Brano citato »
= = = = =

La stagione dei droni, delle autocertificazioni e delle scuole chiuse non deve ripetersi. Ma neanche quella del biasimo continuo, della condanna a prescindere (vedi i runner), del puritanesimo anti-svago o di quanti stanno in rete a fustigare chi posta un selfie senza mascherine, manco fossimo nella Ddr.   

È impossibile verificare se un lockdown tanto esteso abbia evitato scenari peggiori. Su questo va sospeso il giudizio. Pensare che forse si sarebbero potuti attuare protocolli differenti è ben altra cosa: è un esercizio critico da difendere a prescindere, anche quando non si condividono tutte le analisi in campo. In fondo, davanti a ogni crisi, sarà sempre un governo in carica a dettare la linea. La parola negazionista toglie però l’opportunità della riflessione, appunto perché evoca la macchina terrificante dell’Olocausto e i crimini che ci stanno dietro.

Una brutta parola

Negazionista non è una parola tra le altre. Ha un carico oggettivamente oscuro, pesante, claustrofobico. Una carta che azzera il dibattito e che fa, guarda caso, rima con nazista (il nemico per eccellenza della civiltà contemporanea). L’intervento di Robert Kennedy Jr (il nipote di JFK) pronunciato la settimana scorsa a Berlino (magari non condivisibile), non viaggiava affatto su frequenze brune, ma trasudava semmai di invettive liberali, progressiste e orgogliosamente no-nazi.

= = = = =

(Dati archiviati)
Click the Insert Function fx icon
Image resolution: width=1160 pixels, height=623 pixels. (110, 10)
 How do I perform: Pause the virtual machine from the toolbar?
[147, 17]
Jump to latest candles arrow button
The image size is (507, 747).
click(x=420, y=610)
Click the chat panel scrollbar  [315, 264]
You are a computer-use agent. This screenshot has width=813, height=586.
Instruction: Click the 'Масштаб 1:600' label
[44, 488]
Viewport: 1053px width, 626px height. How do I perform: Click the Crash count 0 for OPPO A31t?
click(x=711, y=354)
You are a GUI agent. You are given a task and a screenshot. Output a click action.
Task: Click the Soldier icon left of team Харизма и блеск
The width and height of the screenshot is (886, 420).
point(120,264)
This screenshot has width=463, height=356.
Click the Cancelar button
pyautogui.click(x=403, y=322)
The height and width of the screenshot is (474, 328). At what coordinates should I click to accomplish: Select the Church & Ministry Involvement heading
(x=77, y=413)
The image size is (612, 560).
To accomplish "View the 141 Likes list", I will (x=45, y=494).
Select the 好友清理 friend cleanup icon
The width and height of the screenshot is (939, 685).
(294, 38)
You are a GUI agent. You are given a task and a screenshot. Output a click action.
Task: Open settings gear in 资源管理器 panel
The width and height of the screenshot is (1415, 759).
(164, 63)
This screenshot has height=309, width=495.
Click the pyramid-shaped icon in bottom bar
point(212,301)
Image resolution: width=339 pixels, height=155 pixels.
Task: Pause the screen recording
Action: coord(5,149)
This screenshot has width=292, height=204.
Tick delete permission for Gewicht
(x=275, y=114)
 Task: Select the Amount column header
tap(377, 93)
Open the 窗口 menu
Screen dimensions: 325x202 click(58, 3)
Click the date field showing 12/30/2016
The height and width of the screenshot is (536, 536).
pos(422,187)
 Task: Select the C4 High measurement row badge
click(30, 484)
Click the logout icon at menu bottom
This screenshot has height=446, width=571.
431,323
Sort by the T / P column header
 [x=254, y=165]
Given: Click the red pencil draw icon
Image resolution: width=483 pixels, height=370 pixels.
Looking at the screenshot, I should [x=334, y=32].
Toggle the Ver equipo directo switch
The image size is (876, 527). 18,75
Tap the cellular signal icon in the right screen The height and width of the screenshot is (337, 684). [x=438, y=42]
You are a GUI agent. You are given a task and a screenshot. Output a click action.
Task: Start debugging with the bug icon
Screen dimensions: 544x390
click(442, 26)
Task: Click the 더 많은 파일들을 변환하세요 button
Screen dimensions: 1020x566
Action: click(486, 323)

= = = = =

Istruzioni »
1) Duplica dal brano sulla parola «negazionista» la parte che va da "Negazionista non è" fino a "e orgogliosamente no-nazi." compreso.
2) Scrivi il seguito del brano sulla parola «negazionista», partendo dopo la sua ultima frase.
I dati sono materiale a sé, separato dal brano.

Risultati »
1)
Negazionista non è una parola tra le altre. Ha un carico oggettivamente oscuro, pesante, claustrofobico. Una carta che azzera il dibattito e che fa, guarda caso, rima con nazista (il nemico per eccellenza della civiltà contemporanea). L’intervento di Robert Kennedy Jr (il nipote di JFK) pronunciato la settimana scorsa a Berlino (magari non condivisibile), non viaggiava affatto su frequenze brune, ma trasudava semmai di invettive liberali, progressiste e orgogliosamente no-nazi.

2)
A Roma, nella manifestazione nazionale degli anti mascherine, c’era sicuramente chi bazzica gli ambienti della destra-destra. Ma anche altra umanità. Sicuramente c’era gente che teme il tracollo economico e nuove restrizioni alle libertà individuali. Gli effetti del virus sono e saranno anche questi. Sebbene sia stata una piazza sfilacciata, in parte sguaiata, caotica nei modi, nelle idee e nelle soluzioni, rappresenta però un sentimento presente nel Paese. Non si può far finta di nulla.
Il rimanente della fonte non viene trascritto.